A lot of Azure services have different methods of granting access to users. Storage and Service Bus have access keys (though SB allows you to create them with different accesses), SQL DB has its users, and Key Vault has Access policies. This can be a bit annoying as you need to always find out how every service does authorization.
Now recently services have been moving to support Azure AD authentication combined with using Azure RBAC (Role-Based Access Control). Storage and Service Bus are good examples of this as they allow you to specify per-user/per-app access with quite small granularity. For example, you can define that this group of users can read blobs in this one container in Storage. Or that this one application can receive messages from this queue.
The granularity is not the only advantage of using Azure RBAC. It allows administrators to see what the users/applications can access very easily in a single view.
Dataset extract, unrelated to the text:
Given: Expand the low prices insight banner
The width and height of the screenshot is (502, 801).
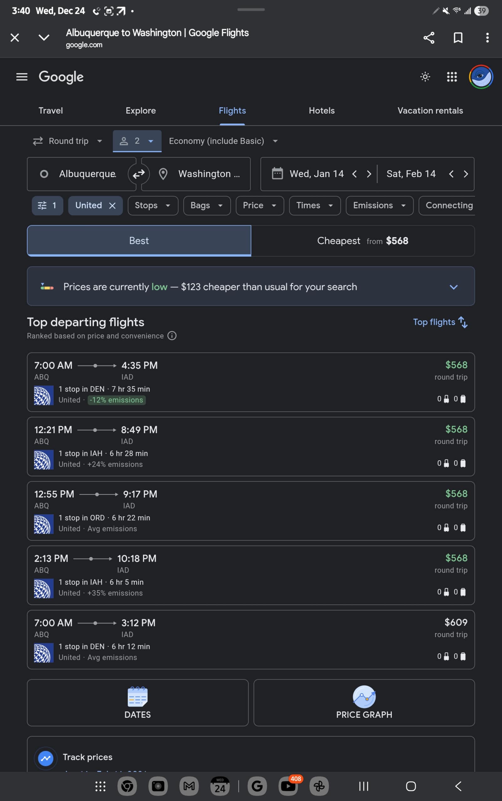Looking at the screenshot, I should pyautogui.click(x=454, y=287).
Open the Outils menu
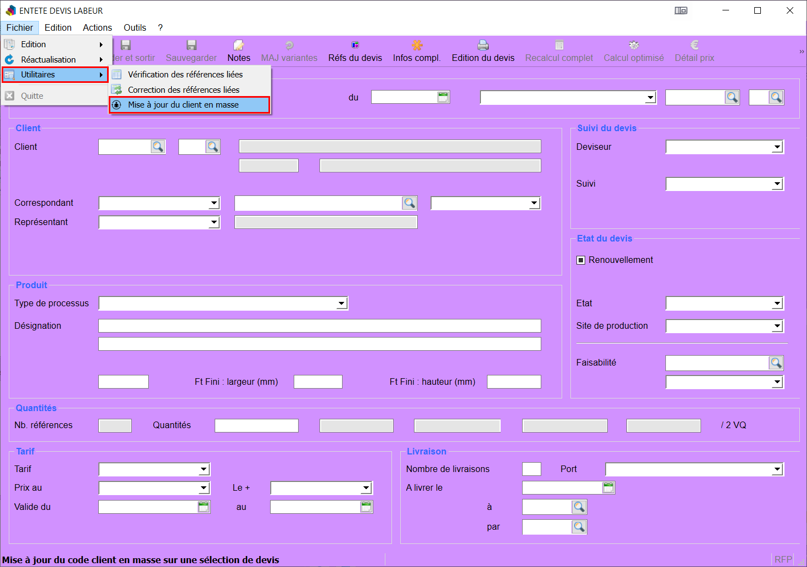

The access is always assigned to a specific user/group/application and the calling user/application can be identified and logged by the service. With access keys etc., you can't really verify the actual user/application that did the operation.
Another advantage of Azure RBAC is that the roles can be assigned at different levels. Access can be granted at the subscription level for example, removing the need of assigning access individually per resource. The granularity is up to you :)
Key Vault now finally also supports Azure RBAC (documentation). Let's go through what has been added.
Turning on Azure RBAC
To use RBAC roles to manage access, you must switch the Key Vault to use Azure RBAC instead of access policies. So no, you cannot use both at the same time. Once you make the switch, access policies will no longer apply. What you can do is assign the necessary roles first to the users/applications that need them, and then switch to use RBAC roles. Do note that currently there is a possible delay:
Role assignments latency: at current expected performance, it will take up to 10 minutes (600 seconds) after role assignments is changed for role to be applied
So it is probably a good idea to assign the roles, wait at least 10 minutes, and then switch over to use RBAC.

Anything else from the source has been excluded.